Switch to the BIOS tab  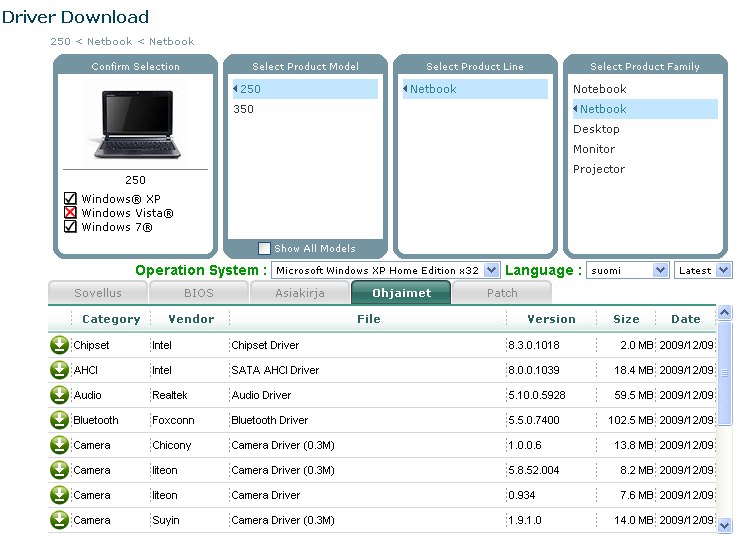tap(198, 293)
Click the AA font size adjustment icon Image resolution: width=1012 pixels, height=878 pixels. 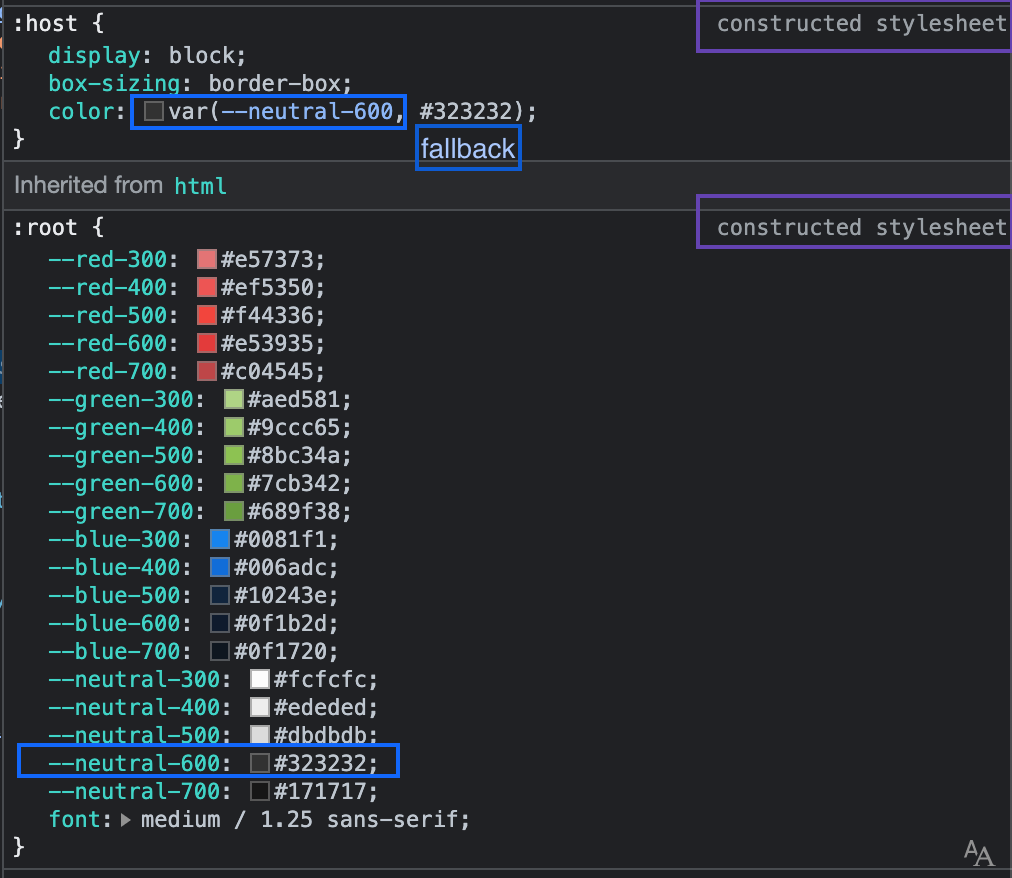point(979,853)
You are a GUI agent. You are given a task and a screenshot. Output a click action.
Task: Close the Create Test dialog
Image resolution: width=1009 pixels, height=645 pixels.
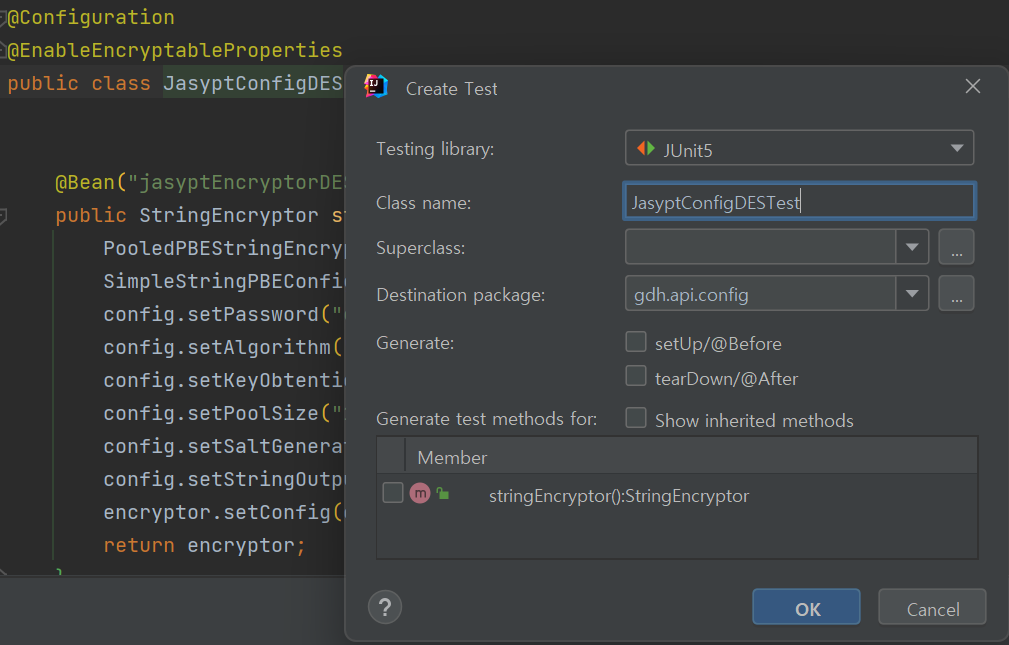(972, 87)
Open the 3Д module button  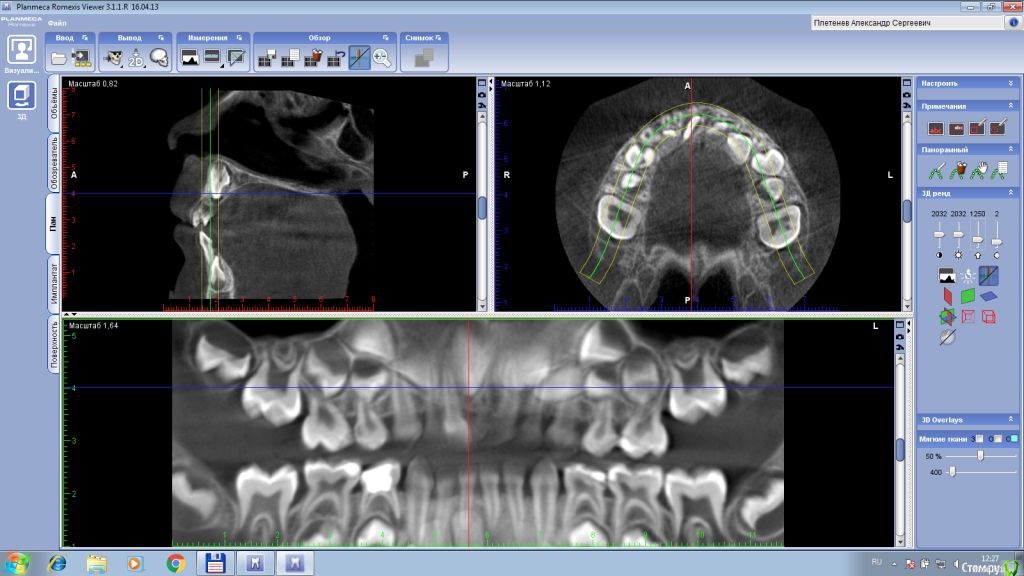22,96
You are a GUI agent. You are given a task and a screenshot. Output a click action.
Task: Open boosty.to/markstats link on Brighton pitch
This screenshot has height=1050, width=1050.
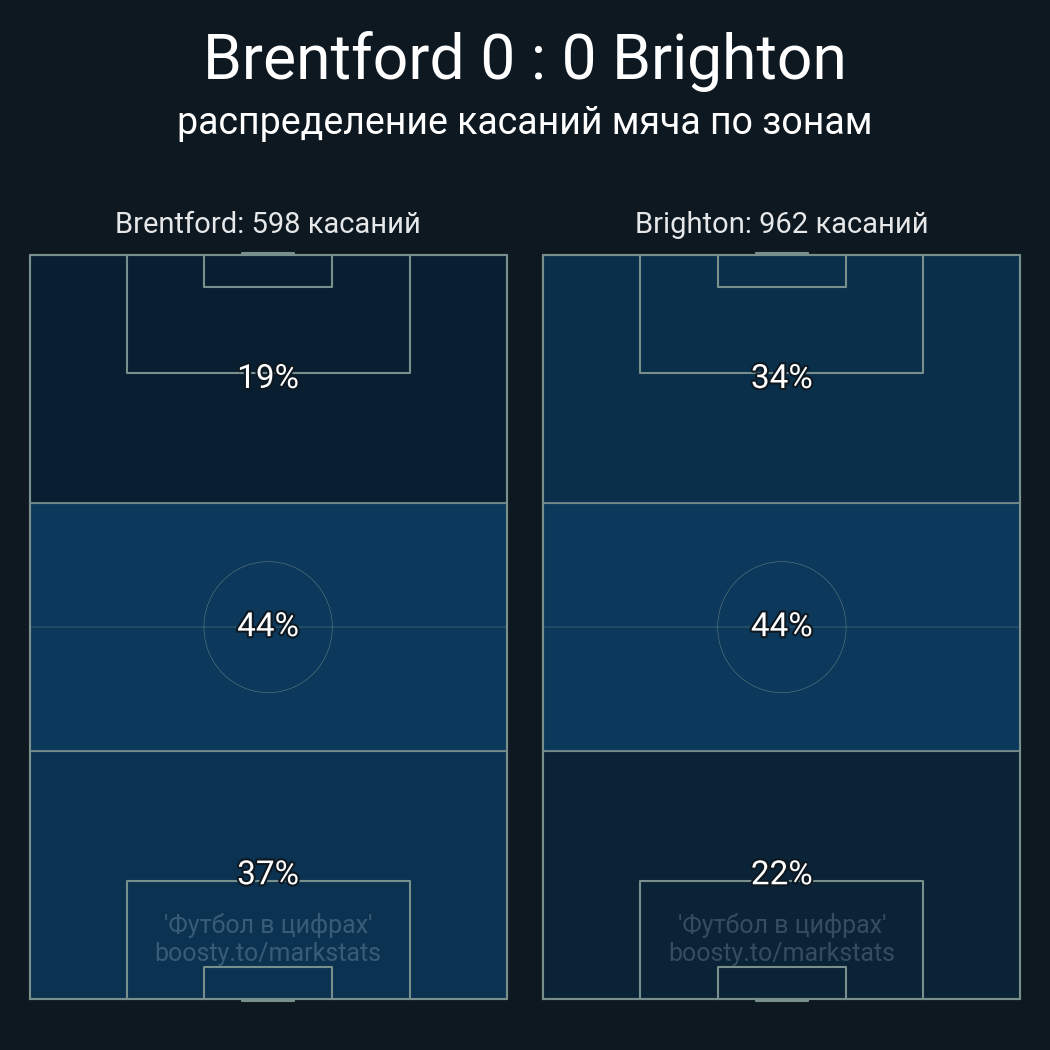(x=781, y=952)
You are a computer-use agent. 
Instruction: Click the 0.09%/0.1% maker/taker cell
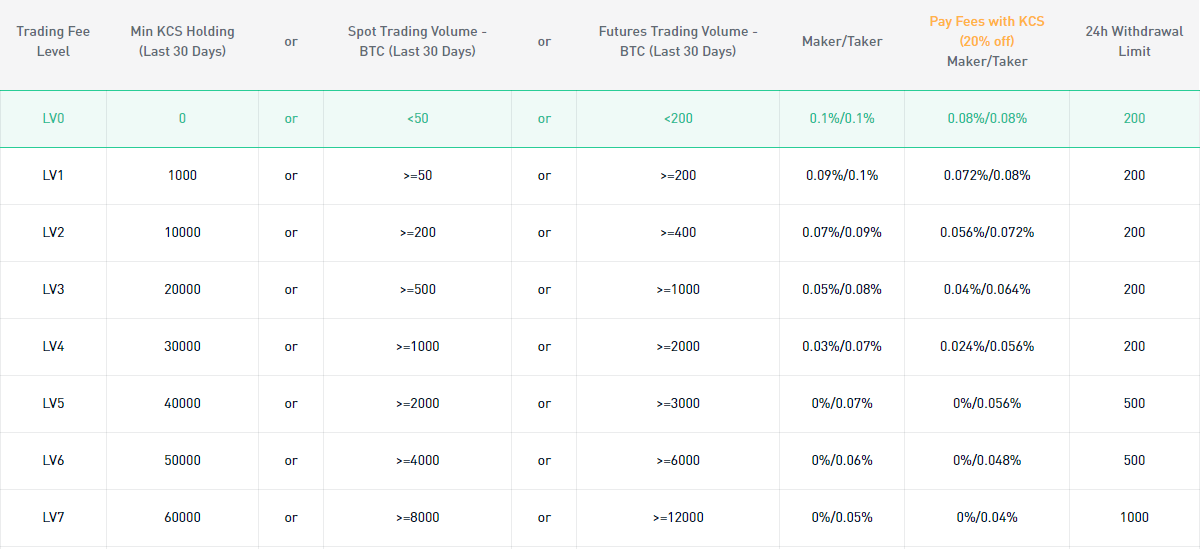(842, 176)
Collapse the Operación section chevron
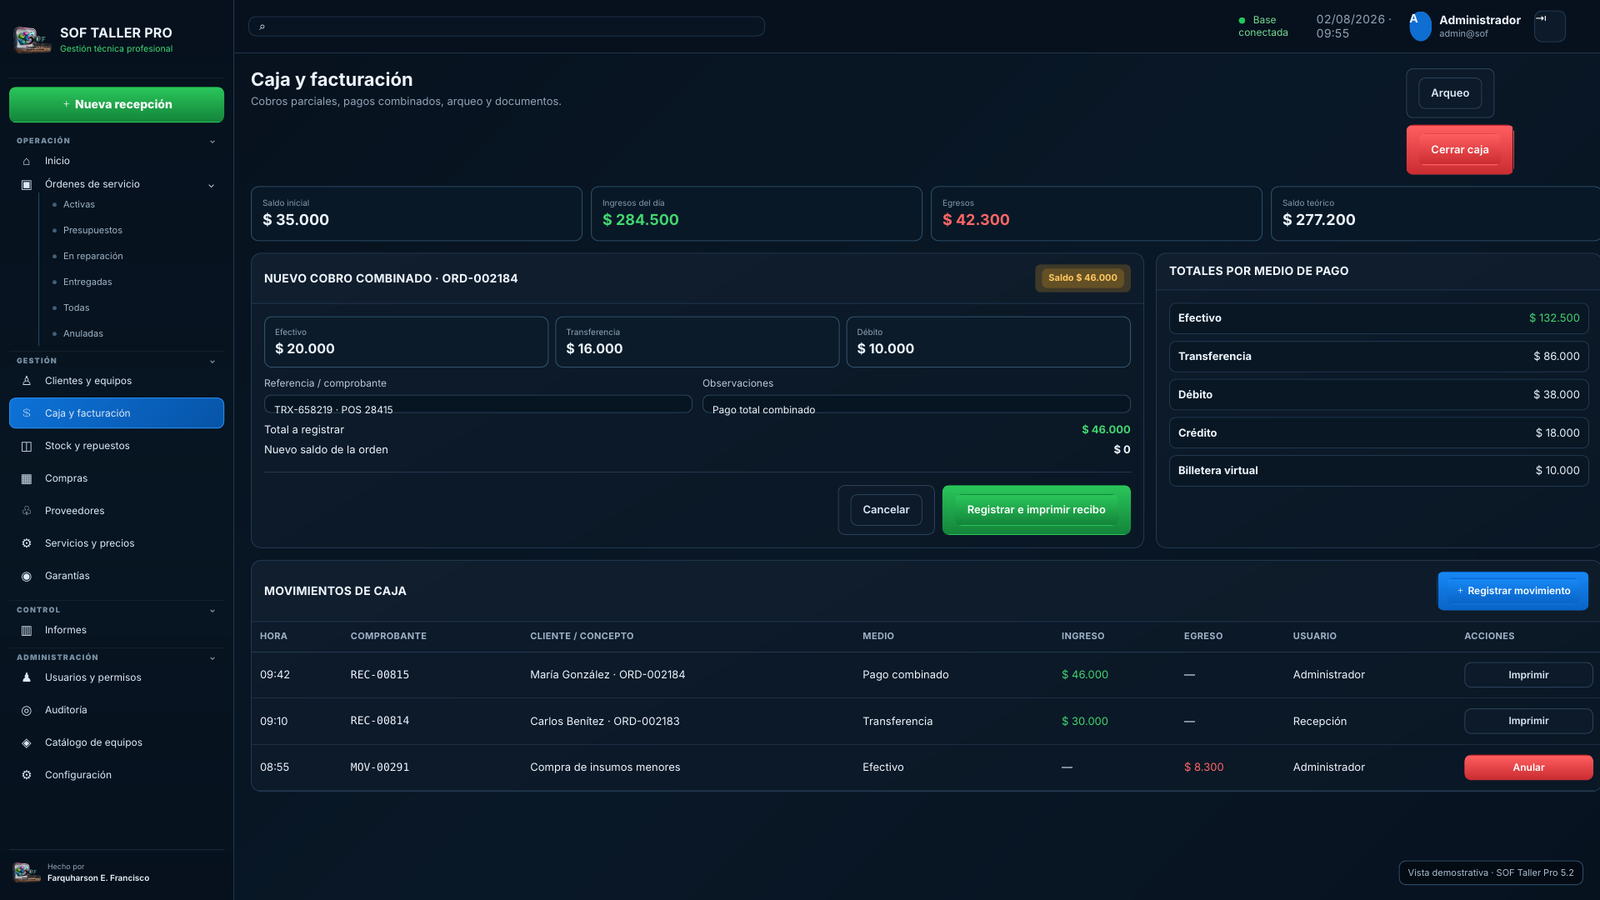This screenshot has height=900, width=1600. [x=212, y=141]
════════════════════
*WHAT THIS TASK INVOLVES*. Take the line containing "You are a computer-use agent." as the first line and the last line of the data above as the final one, and output exactly the lines between them, inclusive, with no pictures.

*EXERCISE ANSWER*.
You are a computer-use agent. 
Instruction: Click the 0.09%/0.1% maker/taker cell
(842, 176)
Collapse the Operación section chevron
This screenshot has height=900, width=1600. [x=212, y=141]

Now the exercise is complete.